3.1.1.1 IMAP4 NTLM Extension State Model
The following figure shows the client IMAP4 NTLM extension state model.
Figure 1: Client IMAP4 NTLM state model
The abstract data model for IMAP4 NTLM extension has the following states:
Start: State of the client before the IMAP4_AUTHENTICATE_NTLM_Initiation_Command message has been sent.
sent_authentication_request: State of the client after the IMAP4_AUTHENTICATE_NTLM_Initiation_Command message has been sent.
inside_authentication: State that is entered by a client after it has received an IMAP4_AUTHENTICATE_NTLM_Supported_Response message.

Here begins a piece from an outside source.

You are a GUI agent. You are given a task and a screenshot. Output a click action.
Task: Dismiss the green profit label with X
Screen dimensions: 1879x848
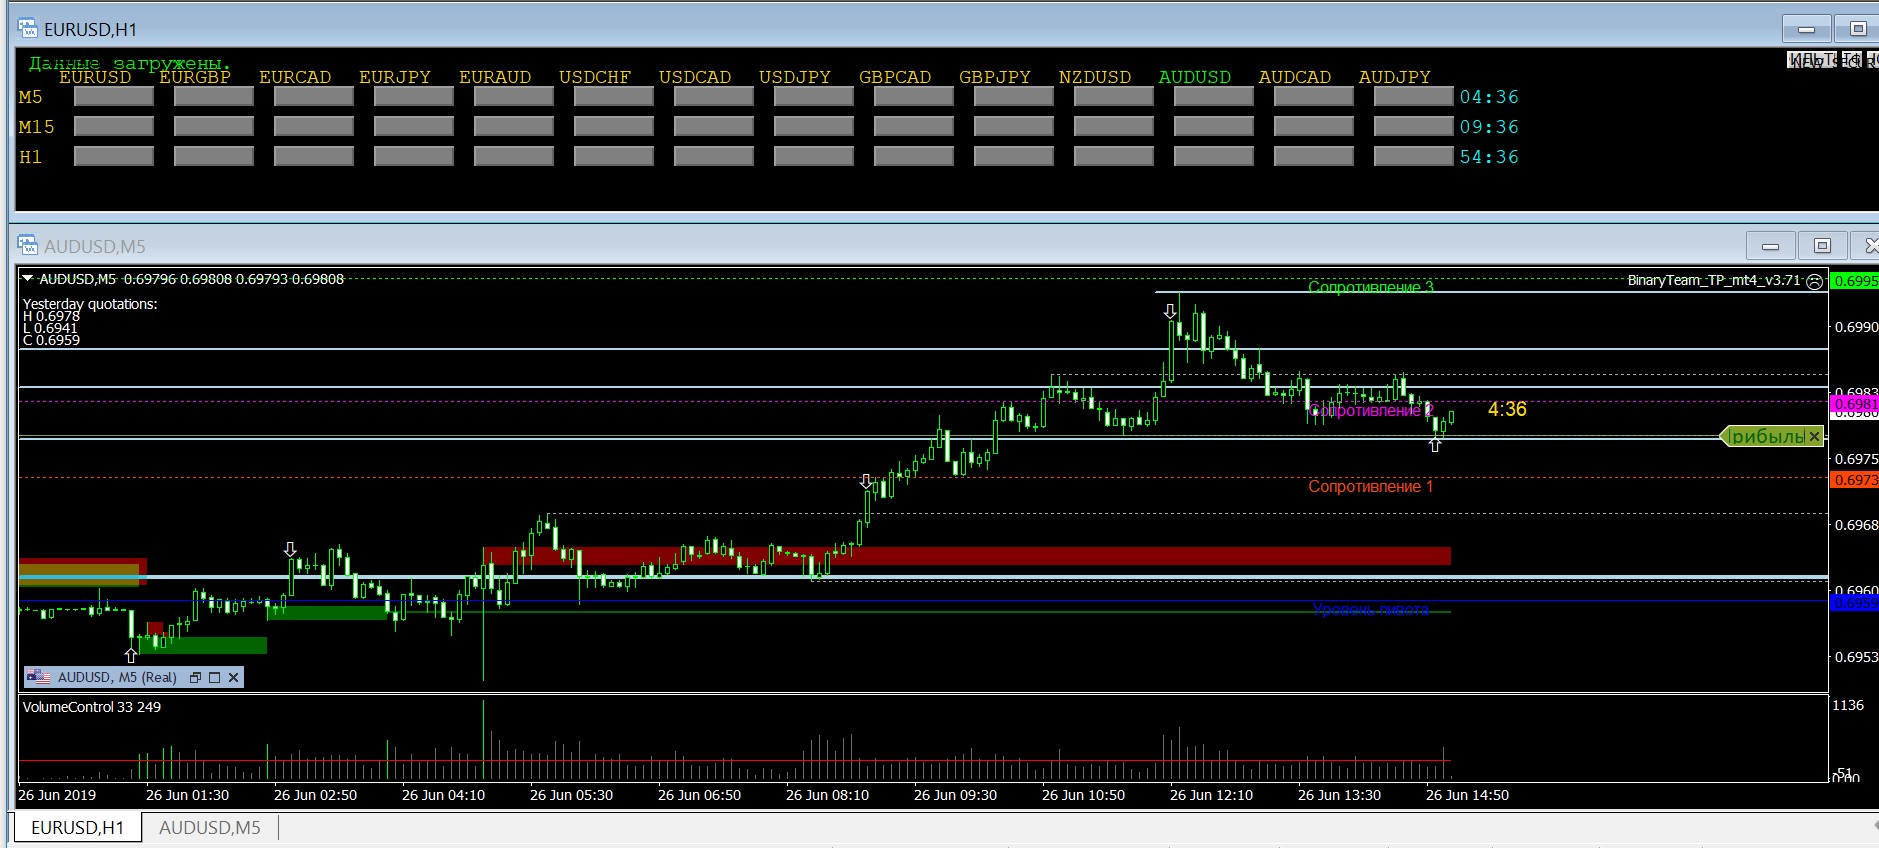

In this state, the client initializes the NTLM subsystem and performs the following steps:
Encapsulates the NTLM message, returned by the NTLM subsystem, into an IMAP4_AUTHENTICATE_NTLM_Blob_Command message and sends the message to the server. Waits for a response from the server.

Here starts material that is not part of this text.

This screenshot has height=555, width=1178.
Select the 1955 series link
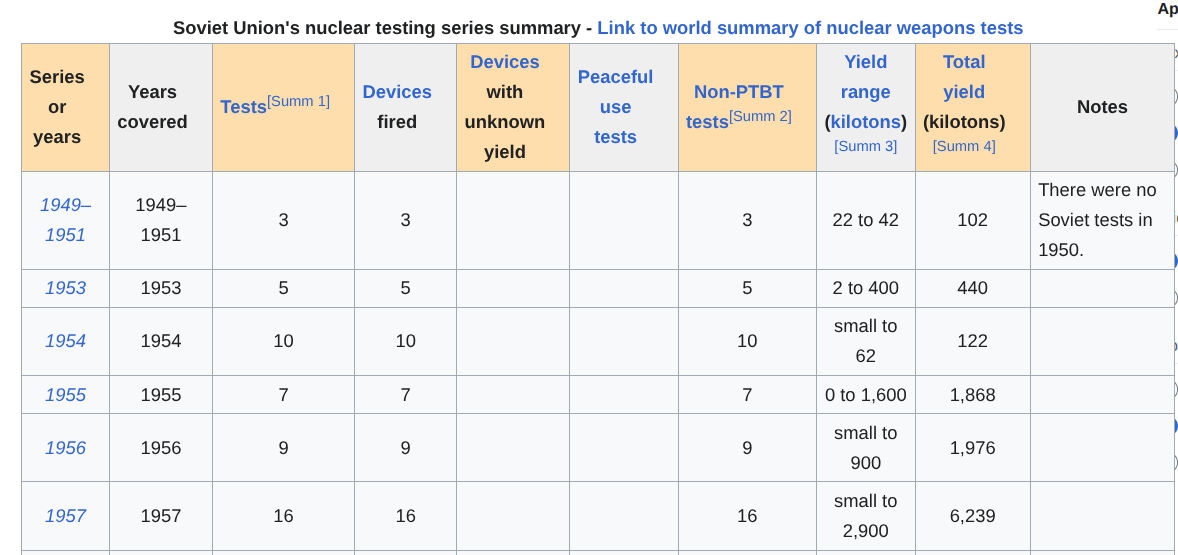coord(65,395)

De-encapsulates the received IMAP4_AUTHENTICATE_NTLM_Blob_Response message data (if any) from the server and converts it to NTLM message data.

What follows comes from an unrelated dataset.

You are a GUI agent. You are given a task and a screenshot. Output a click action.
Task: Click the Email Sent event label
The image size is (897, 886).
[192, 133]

Passes the NTLM message data to the NTLM subsystem.
Encapsulates the NTLM authenticate message, returned by the NTLM subsystem, into an IMAP4_AUTHENTICATE_NTLM_Blob_Command message.
Sends the IMAP4_AUTHENTICATE_NTLM_Blob_Command message to the server.
The inside_authentication state terminates when:
An IMAP4_AUTHENTICATE_NTLM_Succeeded_Response, IMAP4_AUTHENTICATE_NTLM_Fail_Response, or IMAP4_AUTHENTICATE_NTLM_Cancelled_Response message is received.
Any failure is reported by the NTLM subsystem.
completed_authentication: State of the client on exiting the inside_authentication or the sent_authentication_request state. The rules for exiting the inside_authentication state are defined in section 3.1.5.1.4 and section 3.1.5.1.5. The behavior of IMAP4 in this state is outside the scope of this specification.